Las calles irregulares, rotas, resquebrajadas por la hierba que crecía debajo. No vimos a nadie, ni los perros salieron a nuestro encuentro. El sol de la tarde llenaba las casas vacías de sombras. Las puertas y ventanas a medio abrir, algunas que se arrastraban con el viento. Mis ojos buscaban los agujeros esperando ver algo más que el adobe gastado y frío en la tarde, buscaba algún sonido más que el eco de nuestros pasos contra las paredes sin techo.
Seguimos bajando.
—Cosa extraña una iglesia a los pies del pueblo —le dije a Juan.
—Hay otra iglesia —me dijo—, allá sobre ese monte, pero nadie iba hasta allá y la debe haber tirado el tiempo.
La plaza era un cuadrado de arbustos y pastos altos con algunos árboles desparramados, árboles bajos que parecían muertos. En el medio un cardón. El esqueleto de un cardón, porque hace unos años le había caído un rayo y lo había partido.
—Fue durante la fiesta de San Juan —nos dijo la vieja más tarde, antes de cenar. Ya era de noche, no había luna. El salón con una lámpara sobre la mesa que hacía bailar las sombras contra la pared—. Es una fiesta antigua de hace muchos, muchos años, y ese cardón ya estaba ahí en los tiempos de mi abuela, cuando ella era mocita. Pero ni eso nos duró y también lo perdimos.
—¿Cuánta gente queda en el pueblo? —preguntó Juan.
—Eso no lo sé. Hace mucho no veo gente, pero en la noche los escucho.
—¿Y frente a la iglesia? El pasto está quemado y la tierra negra.
—Eso es porque en San Juan se echan brasas a la tierra, brasas de un árbol sagrado, y la gente camina sobre ellas para purgar los pecados.
—¿La gente de acá lleva mucho pecado encima?
—Acá como en todos lados —dijo la vieja. Iba y venía de la cocina muy lento, tambaleándose en sus piernas flacas y gastadas de tanto andar esa tierra de pedregones que la llevaba de un lado para el otro como barco en la tormenta.

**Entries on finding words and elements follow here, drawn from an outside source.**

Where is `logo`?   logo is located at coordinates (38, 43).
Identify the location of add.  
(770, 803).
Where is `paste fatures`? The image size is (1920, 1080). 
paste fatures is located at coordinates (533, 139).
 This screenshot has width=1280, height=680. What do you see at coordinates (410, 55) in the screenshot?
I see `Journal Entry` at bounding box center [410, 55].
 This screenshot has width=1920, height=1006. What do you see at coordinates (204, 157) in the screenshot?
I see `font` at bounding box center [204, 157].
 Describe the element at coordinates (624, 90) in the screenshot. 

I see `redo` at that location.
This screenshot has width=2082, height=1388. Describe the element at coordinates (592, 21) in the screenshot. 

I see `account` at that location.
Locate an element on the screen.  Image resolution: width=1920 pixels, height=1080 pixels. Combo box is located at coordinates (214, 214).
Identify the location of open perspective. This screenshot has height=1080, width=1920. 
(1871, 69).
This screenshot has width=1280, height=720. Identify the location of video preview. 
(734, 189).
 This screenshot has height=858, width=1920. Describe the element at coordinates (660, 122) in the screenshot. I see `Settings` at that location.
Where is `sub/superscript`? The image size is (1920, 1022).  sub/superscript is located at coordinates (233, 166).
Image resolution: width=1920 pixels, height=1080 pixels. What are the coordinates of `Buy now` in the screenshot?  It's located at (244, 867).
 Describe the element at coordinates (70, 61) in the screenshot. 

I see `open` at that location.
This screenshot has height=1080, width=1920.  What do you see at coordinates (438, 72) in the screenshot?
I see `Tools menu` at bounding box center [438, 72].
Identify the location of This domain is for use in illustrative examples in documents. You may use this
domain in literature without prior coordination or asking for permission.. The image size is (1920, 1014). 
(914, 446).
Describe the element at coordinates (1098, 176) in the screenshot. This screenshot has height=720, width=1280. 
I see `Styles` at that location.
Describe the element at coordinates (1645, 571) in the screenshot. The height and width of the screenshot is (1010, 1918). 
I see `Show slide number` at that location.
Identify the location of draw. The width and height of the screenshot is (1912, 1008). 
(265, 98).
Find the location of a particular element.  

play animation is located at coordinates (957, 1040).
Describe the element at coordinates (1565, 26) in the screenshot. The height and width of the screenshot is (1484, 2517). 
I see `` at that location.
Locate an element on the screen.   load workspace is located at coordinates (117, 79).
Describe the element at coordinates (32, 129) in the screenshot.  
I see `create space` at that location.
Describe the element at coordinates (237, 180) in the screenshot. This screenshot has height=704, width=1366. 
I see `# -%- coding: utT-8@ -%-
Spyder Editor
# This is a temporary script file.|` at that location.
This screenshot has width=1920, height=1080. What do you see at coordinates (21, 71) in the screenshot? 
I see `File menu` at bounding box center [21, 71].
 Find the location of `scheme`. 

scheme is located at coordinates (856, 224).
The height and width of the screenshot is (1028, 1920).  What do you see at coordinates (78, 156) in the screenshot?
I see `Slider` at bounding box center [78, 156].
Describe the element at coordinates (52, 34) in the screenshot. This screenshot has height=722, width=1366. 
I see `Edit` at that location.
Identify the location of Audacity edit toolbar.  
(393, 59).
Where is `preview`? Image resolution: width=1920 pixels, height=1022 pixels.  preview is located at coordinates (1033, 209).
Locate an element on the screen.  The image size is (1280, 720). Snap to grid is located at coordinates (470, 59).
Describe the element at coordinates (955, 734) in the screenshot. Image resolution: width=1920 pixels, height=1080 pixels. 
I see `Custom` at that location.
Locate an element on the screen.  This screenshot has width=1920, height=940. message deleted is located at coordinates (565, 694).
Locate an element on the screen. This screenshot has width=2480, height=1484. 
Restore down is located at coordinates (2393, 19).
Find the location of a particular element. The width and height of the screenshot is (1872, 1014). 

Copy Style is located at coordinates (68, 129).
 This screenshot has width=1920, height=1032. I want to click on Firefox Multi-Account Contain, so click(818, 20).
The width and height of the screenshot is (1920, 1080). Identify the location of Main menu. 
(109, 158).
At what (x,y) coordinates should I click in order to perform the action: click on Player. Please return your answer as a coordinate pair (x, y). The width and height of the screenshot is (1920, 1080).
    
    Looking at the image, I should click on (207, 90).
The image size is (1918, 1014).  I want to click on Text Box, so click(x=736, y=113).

—¿Y la iglesia? Estaba cerrada, no pudimos entrar —siguió preguntando Juan.
—Claro —dijo—, yo tengo la llave. La cierro porque se mete la gente y roba las pinturas y el oro. Es oro antiguo, viene de Potosí. Es una iglesia especial, sagrada para nosotros, muy antigua. Es de lo poco que nos queda.